May 30 17:11:25.956: %EC-5-CANNOT_BUNDLE2: Gi0/20 is not compatible with Gi0/19 and will be suspended (vlan mask is different)

The switch will complain :)

  • How the heck does the traffic from VLAN 100 get across the uplink (I can reach the VMs hosted on the ESXi hosts)? VLAN 100 disappears once it hits the Meraki and the native VLAN tags are different. Things are working but I can't help but feel something is weird with this setup and it would be preferable to push VLAN 100 all the way through to the rest of stack. To make things even stranger VLAN 2 terminates at Port 41 on the Meraki as well, everything else is set to Native VLAN 1.
interface GigabitEthernet1/0/24
 description Uplink
 switchport access vlan 100
 switchport trunk native vlan 2
!

This is a little dangerous - untagged traffic will either be on VLAN 100 or VLAN 2 depending on the mode of the port. You should force mode trunk (switchport mode trunk) or at least make the untagged VLANs match.

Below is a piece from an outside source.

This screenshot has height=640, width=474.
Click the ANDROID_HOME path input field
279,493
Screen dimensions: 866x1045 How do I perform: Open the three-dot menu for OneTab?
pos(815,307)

What happens in this mode (switchport mode dynamic) is that the port will come up in access mode but switch to a trunk if it detects any tagged packets. (this is simplified)


It's "convention" to have switch-to-switch (sometimes switch-to-host) links with multiple VLANs (trunks in Cisco parlance) always have native (untagged) VLAN 1.

Defaults are not shown in the configuration. If you're unsure as to the defaults, you can always sh run all:

interface Port-channel1
 description blch1-sw1
 switchport
 switchport access vlan 1
 switchport trunk native vlan 1
 switchport trunk allowed vlan 1-1000,1002-4094
 switchport mode trunk
 no switchport nonegotiate
 no switchport protected
 no switchport block multicast
 no switchport block unicast
 no ip arp inspection trust
 ip arp inspection limit rate 15 burst interval 1
 ip arp inspection limit rate 15
 no shutdown
 ipv6 mld snooping tcn flood
 snmp trap mac-notification change added
 snmp trap mac-notification change removed
 snmp trap link-status
 spanning-tree port-priority 3
 spanning-tree cost 3
 ip dhcp snooping limit rate 4294967295
 no ip dhcp snooping trust
 no ip dhcp snooping information option allow-untrusted

vs:

interface Port-channel1
 description blch1-sw1
 switchport trunk allowed vlan 1-1000,1002-4094
 switchport mode trunk
end

Note how switchport trunk native vlan 1 is not in the second listing. That's the default.